L’Arco di Trionfo di Parigi fa parte dell’immaginario collettivo: monumentale, a forza di vederlo troppo, non lo si vede più. Come la Basilica di San Marco, a Venezia, come il Colosseo, a Roma. Come svegliare il nostro sguardo, la nostra passione retinica, la nostra pulsione ottica? Impacchettando, sottraendo alla nostra vista la bellezza, consegnandola all’invisibile. Frustrando i nostri occhi troppo abituati. Di fronte all’improvvisa impossibilità di guardare, voglio di nuovo vedere, rivedere.

Incartato, ogni regalo infiamma il desiderio. Soltanto quando il sipario è chiuso o la lettera è sigillata, tutto può cominciare. Finalmente, ricominciare.

Coline Lemoine

Napoleone ne aveva ordinato la costruzione nel 1806 per celebrare la vittoria della Grande Armata nella battaglia di Austerlitz. E’ dedicato anche alla memoria di tutti coloro che si sono battuti per la ‘grandezza’ della Francia, compresi i rivoluzionari e i repubblicani. In stile neo classico si ispira all’Arco di Tito nel Foro Romano. Alto 50 metri, largo 45 e profondo 22. Sono bastate 13 settimane di lavoro per impacchettare l’Arco di Trionfo, avvolgendolo con 25mila metri quadrati di tessuto in propilene riciclabile in blu argenteo e 5mila metri di corda rossa. L’installazione è stata chiamata “l’Arc de Triomphe, Wrapped”, (impacchettato) ed è il risultato di una collaborazione tra l’artista bulgaro Christo, morto nel 2020, il Centro Pompidou e il Centre des Monuments Nationaux. E’ rimasta visibile dal 18 settembre al 3 ottobre di quest’anno. L’autunno era stato scelto per non disturbare la nidificazione del falco pellegrino tra i bassorilievi dell’Arco.
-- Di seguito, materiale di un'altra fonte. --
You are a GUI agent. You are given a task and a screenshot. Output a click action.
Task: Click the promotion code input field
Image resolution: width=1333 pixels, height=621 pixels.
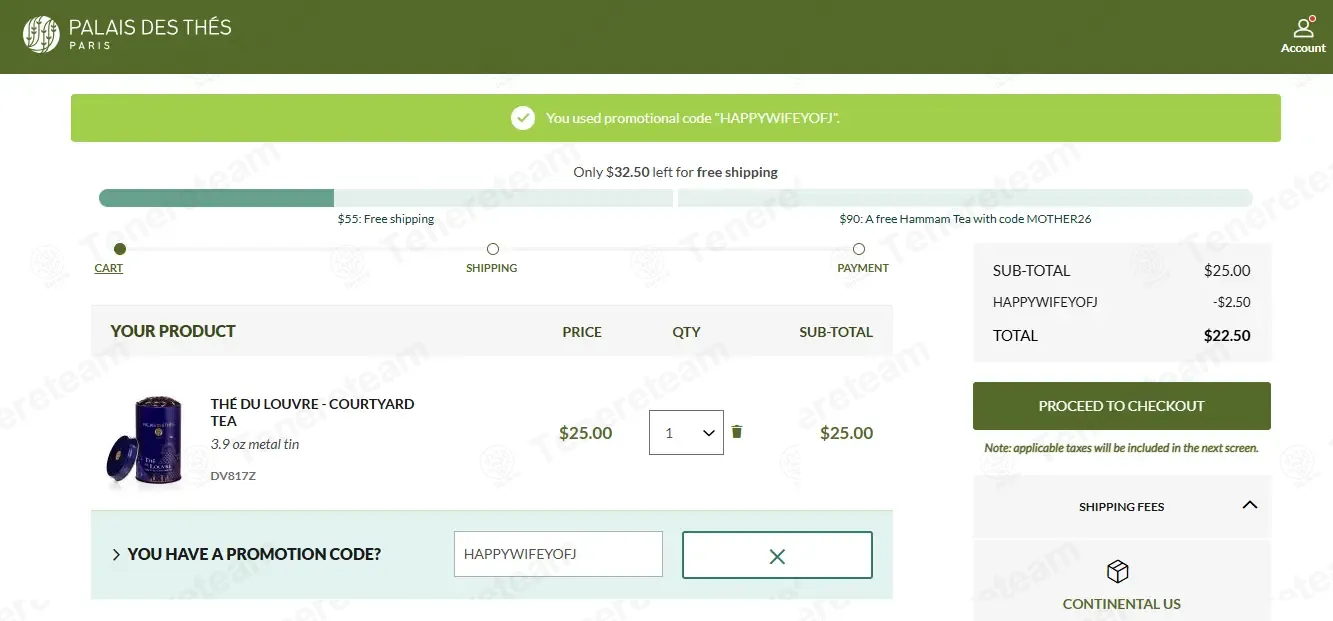(558, 554)
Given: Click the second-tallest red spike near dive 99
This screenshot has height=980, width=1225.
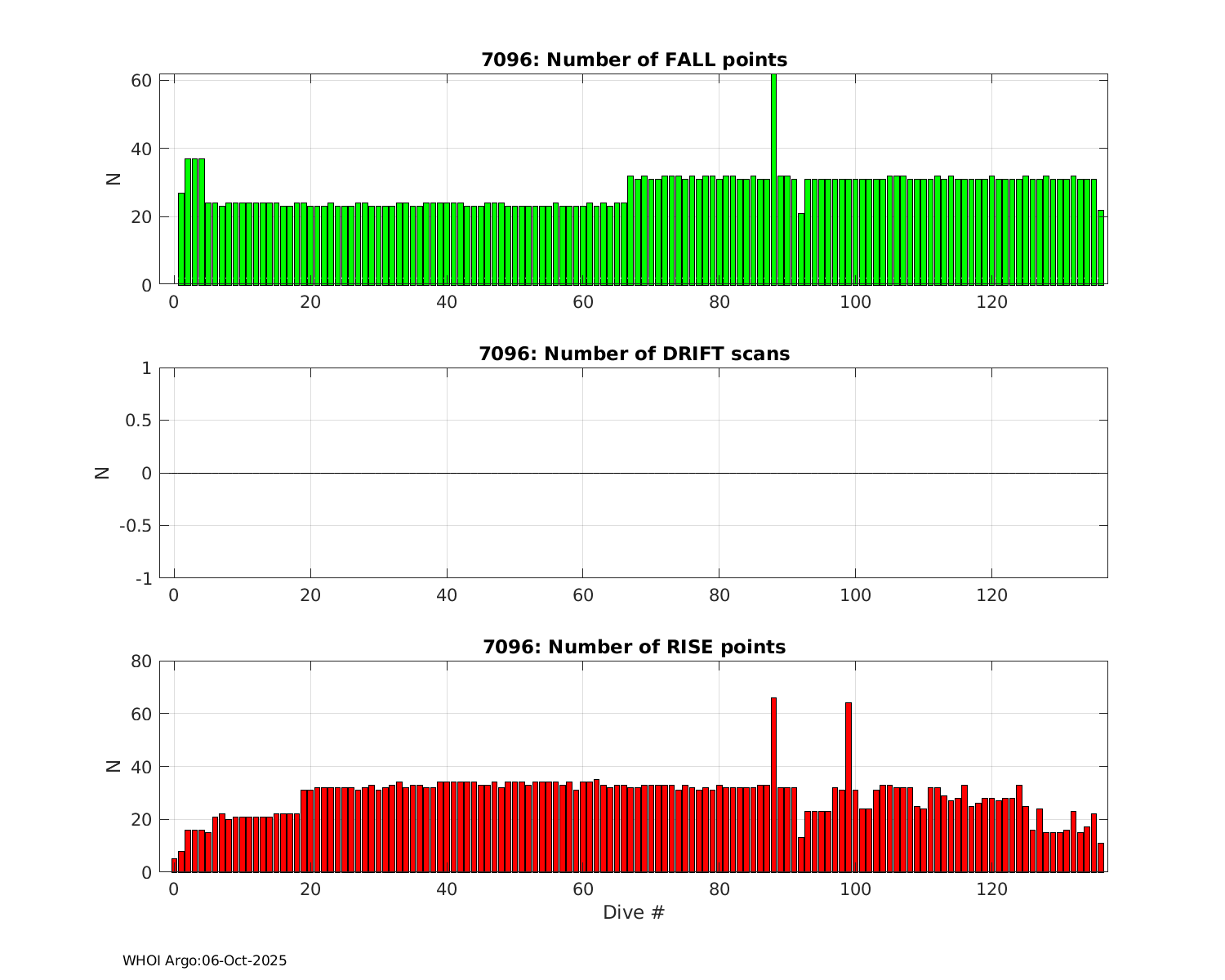Looking at the screenshot, I should 849,786.
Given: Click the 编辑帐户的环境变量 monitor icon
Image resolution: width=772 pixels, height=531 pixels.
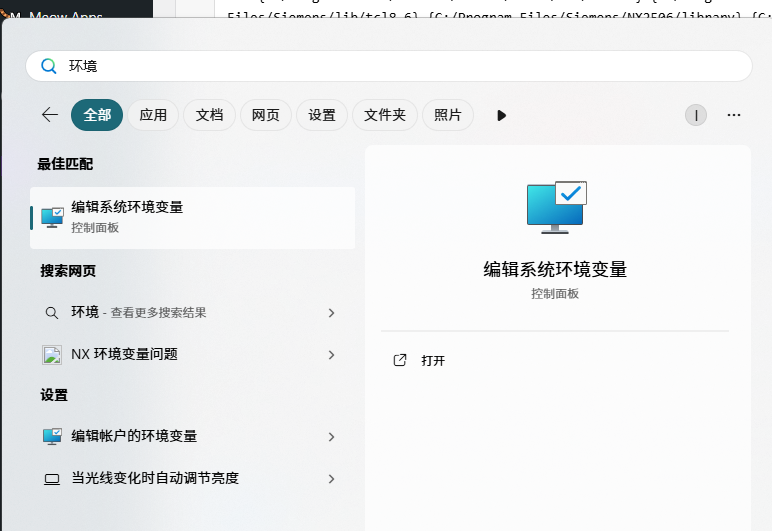Looking at the screenshot, I should pos(52,437).
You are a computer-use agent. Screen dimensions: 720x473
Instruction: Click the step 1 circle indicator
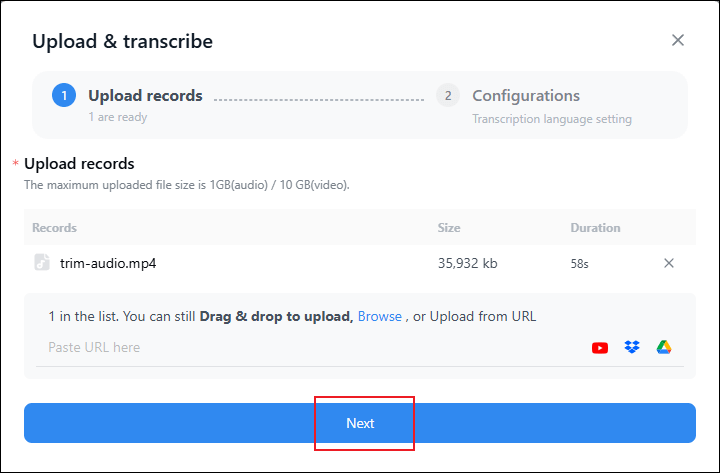coord(63,96)
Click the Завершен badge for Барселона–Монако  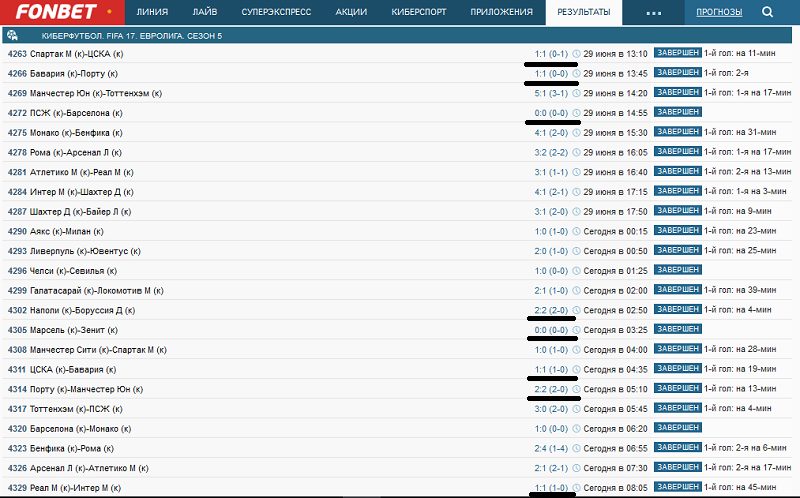[x=677, y=428]
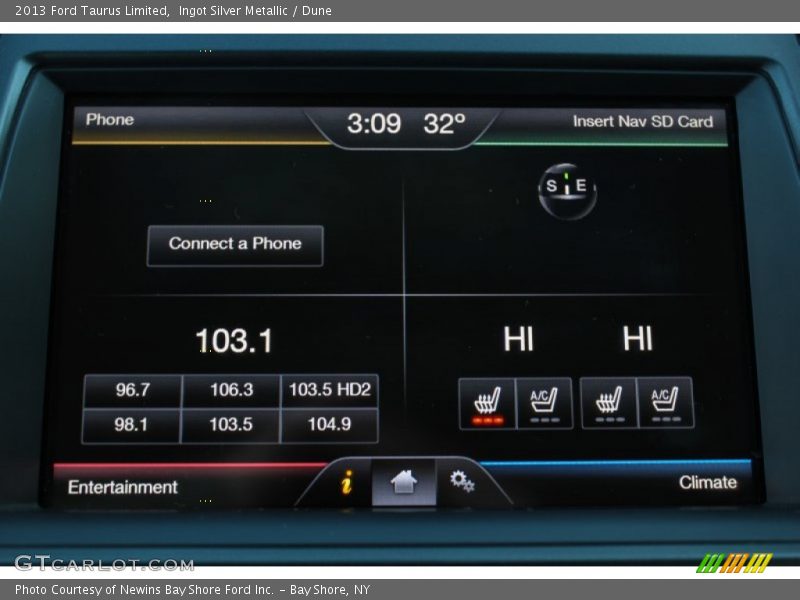The height and width of the screenshot is (600, 800).
Task: Open the Climate corner tab
Action: [x=708, y=483]
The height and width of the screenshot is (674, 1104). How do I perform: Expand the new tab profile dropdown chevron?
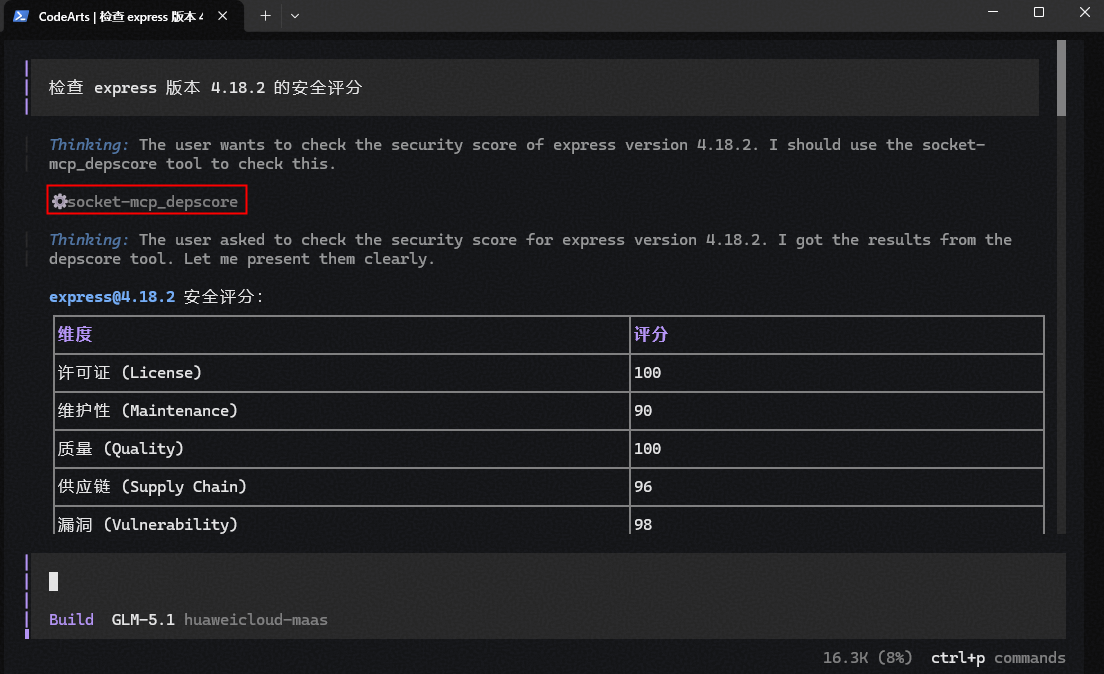[295, 15]
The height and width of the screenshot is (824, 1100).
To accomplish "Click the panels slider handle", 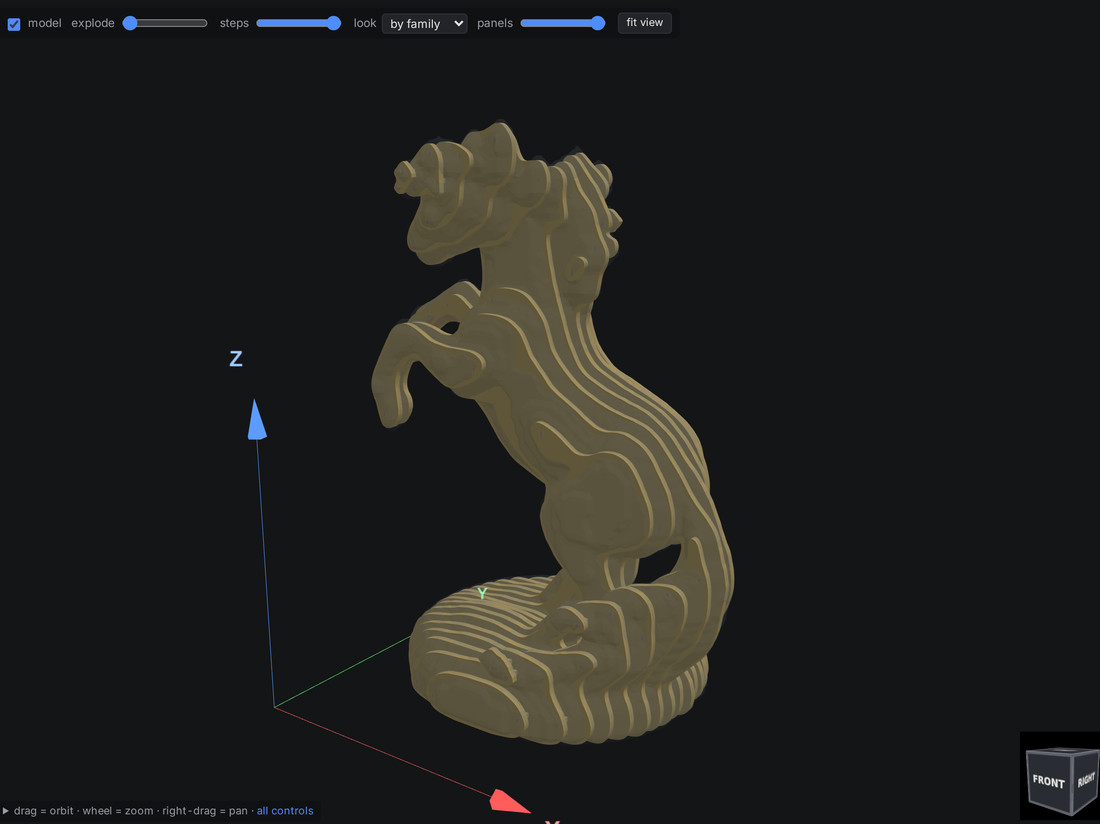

Costo dell’installazione: 14 milioni di euro, interamente finanziato da Christo, grazie alla vendita di alcuni suoi studi preparatori, dipinti, disegni, litografie e modelli di altre sue opere. Christo, esule bulgaro, e sua moglie Jeanne-Claude vivevano negli anni ’60 a Parigi, in una piccola stanza vicino all’Arco di Trionphe e già da allora si erano interessati a creare opere d’arte negli spazi pubblici. L’ispirazione, riguardo all’Arco, arrivò nel 1962 con la realizzazione di un fotomontaggio di un progetto pianificato. Nel 1988 hanno rivisitato l’idea e creato un collage dell’opera. Avvolgere con i tessuti palazzi e monumenti, come fossero oggetti da impacchettare, e’ diventato negli anni il ‘marchio di fabbrica’ di Khristo e Jeanne-Claude. Sono opere che hanno anche un filo conduttore tra la durata e la transitorietà estrema: come Christo ha scritto a proposito dei tempi lunghi di questo progetto. “abbiamo impiegato 10 anni per il Pont Neuf, 25 anni per il Reichstag e aspettato 26 anni per il Gates di Central Park.Tutti rifiutati più e più volte. Questa non è pazienza…Jeanne-Claude ha sempre detto che era passione”.

Ci sono voluti 60 anni di passione per l’impacchettamento dell’Arco, ma i due Artisti non hanno avuto la pazienza di vederlo realizzato.